Dataset entries:
————————

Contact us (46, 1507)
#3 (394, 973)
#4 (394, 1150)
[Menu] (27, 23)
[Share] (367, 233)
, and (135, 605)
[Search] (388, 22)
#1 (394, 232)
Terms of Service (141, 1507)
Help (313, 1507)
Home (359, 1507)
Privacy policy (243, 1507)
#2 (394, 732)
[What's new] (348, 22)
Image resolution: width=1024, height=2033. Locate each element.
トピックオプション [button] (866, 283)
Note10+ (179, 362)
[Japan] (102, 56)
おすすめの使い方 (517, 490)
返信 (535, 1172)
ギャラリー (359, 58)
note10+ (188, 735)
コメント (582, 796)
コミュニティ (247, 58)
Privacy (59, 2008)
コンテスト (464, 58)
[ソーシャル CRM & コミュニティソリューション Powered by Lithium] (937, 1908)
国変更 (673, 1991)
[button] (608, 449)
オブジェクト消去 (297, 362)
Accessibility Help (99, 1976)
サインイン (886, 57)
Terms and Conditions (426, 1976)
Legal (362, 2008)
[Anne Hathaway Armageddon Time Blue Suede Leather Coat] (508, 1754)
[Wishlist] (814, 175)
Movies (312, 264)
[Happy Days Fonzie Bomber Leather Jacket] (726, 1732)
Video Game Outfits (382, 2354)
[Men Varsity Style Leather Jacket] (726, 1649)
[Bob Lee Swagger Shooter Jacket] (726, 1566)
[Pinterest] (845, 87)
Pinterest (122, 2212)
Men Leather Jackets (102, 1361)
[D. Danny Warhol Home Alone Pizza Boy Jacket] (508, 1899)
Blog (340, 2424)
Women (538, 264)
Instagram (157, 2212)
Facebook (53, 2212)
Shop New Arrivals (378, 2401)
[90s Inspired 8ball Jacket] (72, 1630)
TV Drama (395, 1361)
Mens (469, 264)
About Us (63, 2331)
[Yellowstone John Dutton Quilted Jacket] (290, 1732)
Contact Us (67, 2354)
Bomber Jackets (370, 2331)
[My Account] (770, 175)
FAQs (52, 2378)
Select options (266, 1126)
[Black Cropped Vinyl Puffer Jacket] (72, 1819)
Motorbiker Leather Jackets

————————

WHAT TO DO: Using the records above, please repeat the line with "Women (538, 264)" and every line after it exactly, and give no other text.

RESULT:
Women (538, 264)
Instagram (157, 2212)
Facebook (53, 2212)
Shop New Arrivals (378, 2401)
[90s Inspired 8ball Jacket] (72, 1630)
TV Drama (395, 1361)
Mens (469, 264)
About Us (63, 2331)
[Yellowstone John Dutton Quilted Jacket] (290, 1732)
Contact Us (67, 2354)
Bomber Jackets (370, 2331)
[My Account] (770, 175)
FAQs (52, 2378)
Select options (266, 1126)
[Black Cropped Vinyl Puffer Jacket] (72, 1819)
Motorbiker Leather Jackets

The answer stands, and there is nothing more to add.